::: Textauszug :::
Die Gewerkschaften hatten bewusst dieses Datum gewählt, denn am Mittwoch war »Budget Day«: Der britische Finanzminister Jeremy Hunt stellte im Unterhaus seinen Haushaltsplan für die kommenden Jahre vor. Die Lohnabhängigen im öffentlichen Sektor brachten erneut ihre Forderung nach besserer Bezahlung vor, die im Zentrum einer seit neun Monaten andauernden riesigen Streikwelle steht. »Pay up!« stand auf den Schildern, die viele Streikende hochhielten: »Bezahlt uns!«. Aber wer sich von Hunt mehr Unterstützung zur Bewältigung der steigenden Lebenshaltungskosten erhofft hatte, wurde weitgehend enttäuscht.

Hunt schlug zuversichtliche Töne an, was die Prioritäten der Regierung anbelangt: »Wir werden es schaffen, die Inflation zu halbieren, die Staatsschulden zu reduzieren und das Wachstum anzukurbeln«, sagte er. Der Finanzminister hatte das Glück, dass die Prognosen des Rechnungshofs Office for Budget Responsibility (OBR) vergleichsweise optimistisch ausfielen: Das Land werde dieses Jahr an einer Rezession vorbeischrammen, zudem soll die Inflation bis Ende des Jahres auf rund drei Prozent sinken – derzeit liegt sie noch bei etwa zehn Prozent.
:::
Zu erledigende Aufgaben:
**1.** Schreiben Sie bitte aus dem Textauszug den Abschnitt von "Hunt schlug zuversichtliche" bis einschließlich "etwa zehn Prozent." wortgetreu ab.
**2.** Nennen Sie alle Vorhaben, die Hunt im Textauszug als Prioritäten der Regierung aufzählt.
::: Vorliegende Daten :::
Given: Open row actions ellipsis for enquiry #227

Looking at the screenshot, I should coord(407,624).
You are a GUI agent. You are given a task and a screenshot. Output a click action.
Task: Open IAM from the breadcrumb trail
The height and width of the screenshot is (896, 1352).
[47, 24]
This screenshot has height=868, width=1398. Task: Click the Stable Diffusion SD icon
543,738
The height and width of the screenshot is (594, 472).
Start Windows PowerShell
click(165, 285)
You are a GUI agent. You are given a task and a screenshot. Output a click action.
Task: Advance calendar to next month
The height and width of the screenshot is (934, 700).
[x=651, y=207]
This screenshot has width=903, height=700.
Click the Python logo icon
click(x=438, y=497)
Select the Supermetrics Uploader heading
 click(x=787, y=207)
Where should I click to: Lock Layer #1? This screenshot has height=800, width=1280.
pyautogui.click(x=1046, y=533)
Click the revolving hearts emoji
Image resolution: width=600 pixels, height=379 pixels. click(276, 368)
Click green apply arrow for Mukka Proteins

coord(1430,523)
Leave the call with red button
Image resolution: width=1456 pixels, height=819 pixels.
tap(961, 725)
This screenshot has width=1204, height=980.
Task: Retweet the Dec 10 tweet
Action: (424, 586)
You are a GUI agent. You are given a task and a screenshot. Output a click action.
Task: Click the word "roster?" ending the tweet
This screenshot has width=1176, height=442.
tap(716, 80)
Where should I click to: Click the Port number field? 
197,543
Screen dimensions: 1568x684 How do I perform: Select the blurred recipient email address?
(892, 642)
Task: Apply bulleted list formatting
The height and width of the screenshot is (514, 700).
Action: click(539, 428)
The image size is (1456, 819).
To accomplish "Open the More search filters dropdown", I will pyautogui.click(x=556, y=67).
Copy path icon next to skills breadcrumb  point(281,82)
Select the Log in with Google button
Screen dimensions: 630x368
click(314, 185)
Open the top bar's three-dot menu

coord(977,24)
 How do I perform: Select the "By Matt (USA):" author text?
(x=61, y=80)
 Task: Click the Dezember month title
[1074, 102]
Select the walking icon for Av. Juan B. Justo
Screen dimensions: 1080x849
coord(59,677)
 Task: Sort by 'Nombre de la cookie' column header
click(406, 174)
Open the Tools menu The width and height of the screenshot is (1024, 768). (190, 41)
:::
Lösungen:
**1.**
Hunt schlug zuversichtliche Töne an, was die Prioritäten der Regierung anbelangt: »Wir werden es schaffen, die Inflation zu halbieren, die Staatsschulden zu reduzieren und das Wachstum anzukurbeln«, sagte er. Der Finanzminister hatte das Glück, dass die Prognosen des Rechnungshofs Office for Budget Responsibility (OBR) vergleichsweise optimistisch ausfielen: Das Land werde dieses Jahr an einer Rezession vorbeischrammen, zudem soll die Inflation bis Ende des Jahres auf rund drei Prozent sinken – derzeit liegt sie noch bei etwa zehn Prozent.

**2.**
- die Inflation halbieren
- die Staatsschulden reduzieren
- das Wachstum ankurbeln